Per gli arrivi invece torna Dublino e la richiesta è chiara: «Superare l’attuale disciplina della gestione dei flussi migratori, basata su uno strumento, il Regolamento di Dublino, non più efficace e inadatto a gestire in maniera solidale i flussi in arrivo che riguardano un ristretto numero di Paesi UE, a partire dall’Italia» e soprattutto «l’iniquo principio dello stato di primo approdo, sia mantenuto nel nuovo quadro europeo per la migrazione e l’asilo attualmente in discussione».

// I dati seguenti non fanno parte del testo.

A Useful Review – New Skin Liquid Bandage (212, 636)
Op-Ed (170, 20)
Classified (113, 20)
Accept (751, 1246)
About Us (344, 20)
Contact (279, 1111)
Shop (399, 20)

Nella consapevolezza che non accadrà domani, e allora bisogna pensare a come gestire i salvataggi: «Con riguardo alle operazioni di salvataggio in mare (SAR), lavorare per un cambio di prospettiva che miri a realizzare una politica europea per i corridoi umanitari», intensificando gli sforzi per contrastare le reti di trafficanti di esseri umani «in modo da assicurare una gestione controllata e legale delle partenze nel Mediterraneo verso il territorio Ue e garantendo il rispetto delle convenzioni internazionali sul soccorso in mare e la piena funzionalità ed operatività dei dispositivi di soccorso marittimo europei». Una richiesta che di fatto non parla di migliorare o cambiare gli strumenti fino a qui fallimentari.

In premessa un passaggio sulle Ong, dato ormai per assodato: «Risulta fondamentale, nelle more di una riforma organica delle politiche di contenimento dell’immigrazione e del superamento di Dublino, assicurarsi che gli Stati di bandiera delle navi europee che effettuano operazioni di salvataggio in mare, collaborino all’individuazione di un porto di sbarco e si assumano la responsabilità dell’accoglienza delle persone soccorse, nel rispetto delle convenzioni internazionali sul diritto del mare». In una prima versione che Domani ha potuto visionare si chiedeva che si assumessero anche la responsabilità del porto di sbarco.